• [Exercise directions]: Every line in the material below that includes "Task" should be copied.

---

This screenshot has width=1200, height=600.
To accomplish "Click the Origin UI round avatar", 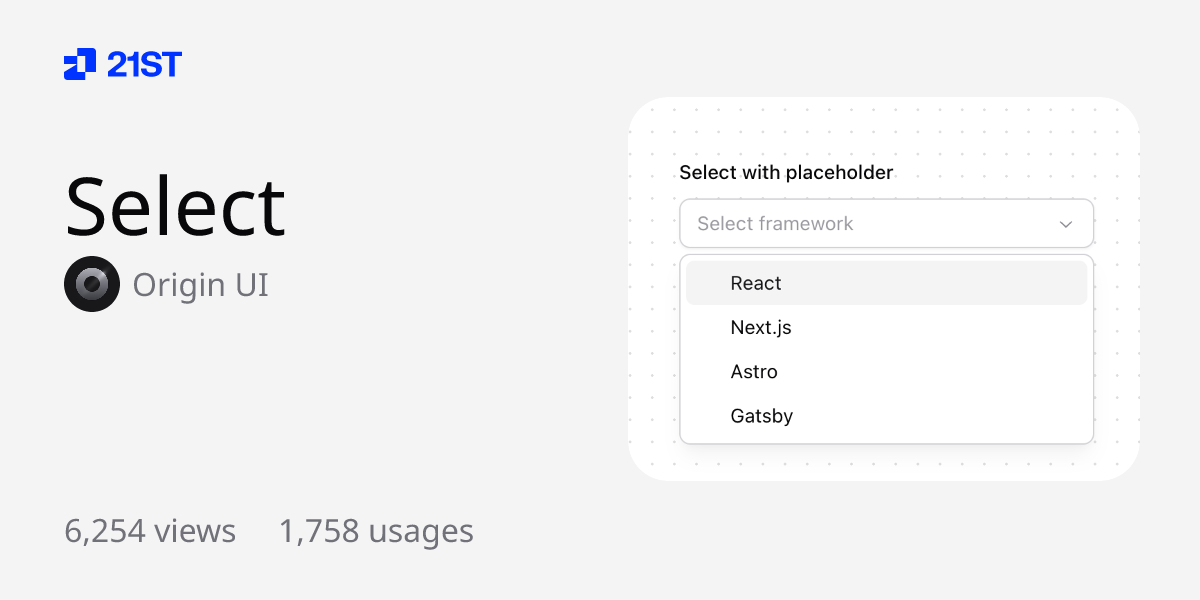I will click(x=92, y=284).
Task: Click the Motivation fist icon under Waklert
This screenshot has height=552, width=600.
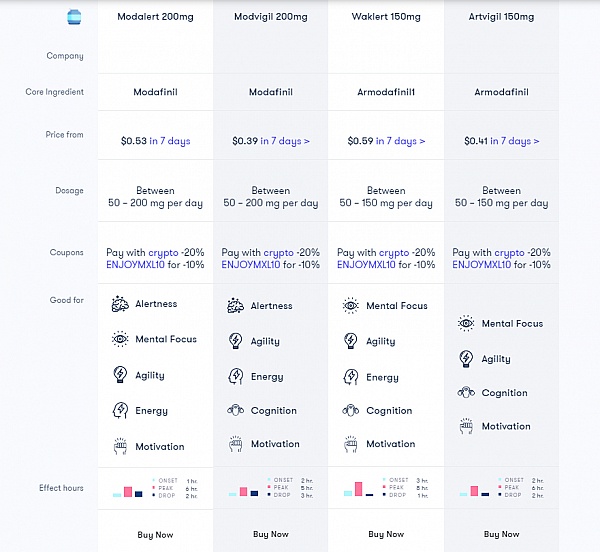Action: click(x=351, y=444)
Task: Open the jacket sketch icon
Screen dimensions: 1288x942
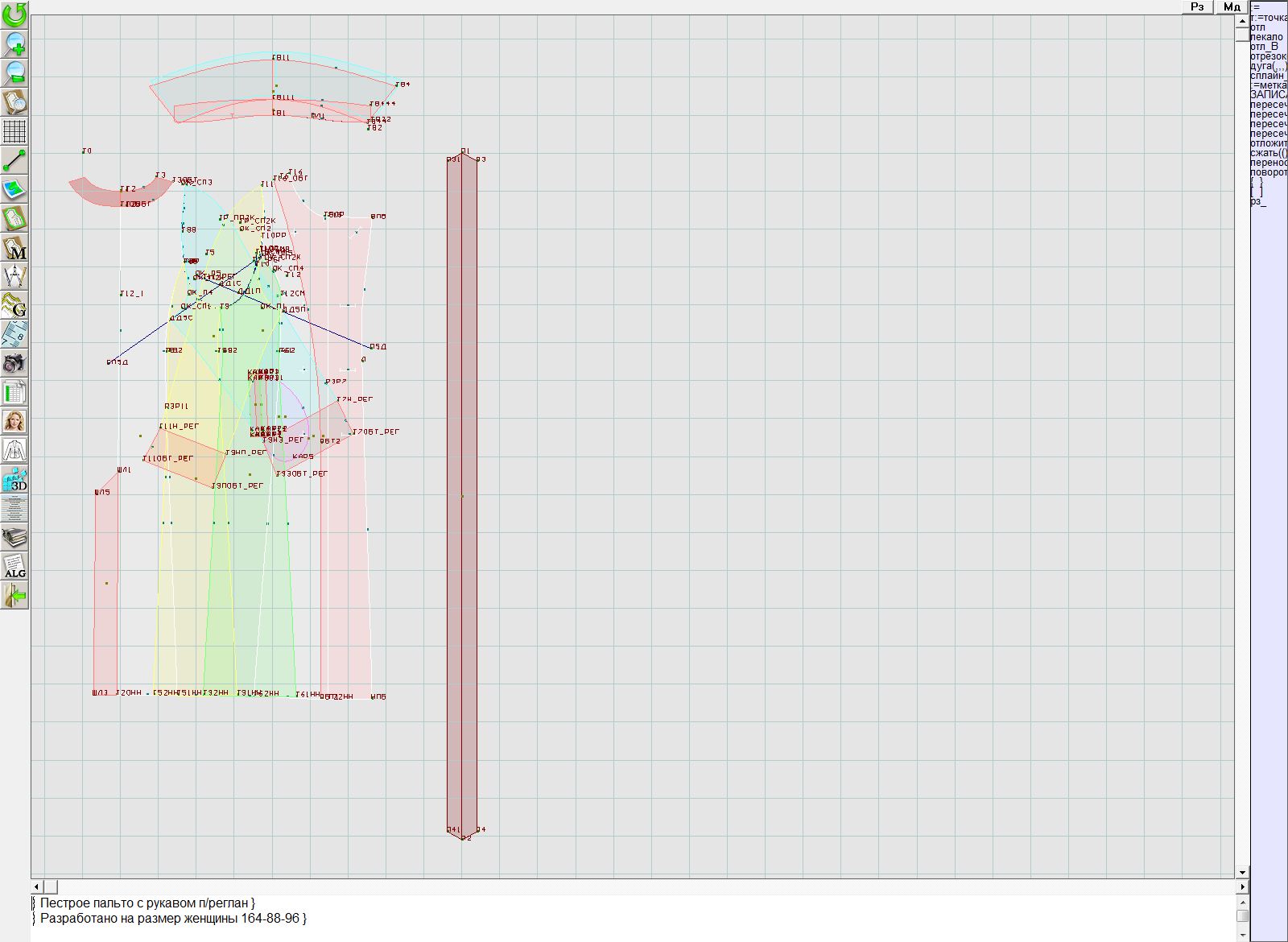Action: 14,450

---

• [Solution below]:
Task: Click the Motivation fist icon under Waklert
Task: Open the jacket sketch icon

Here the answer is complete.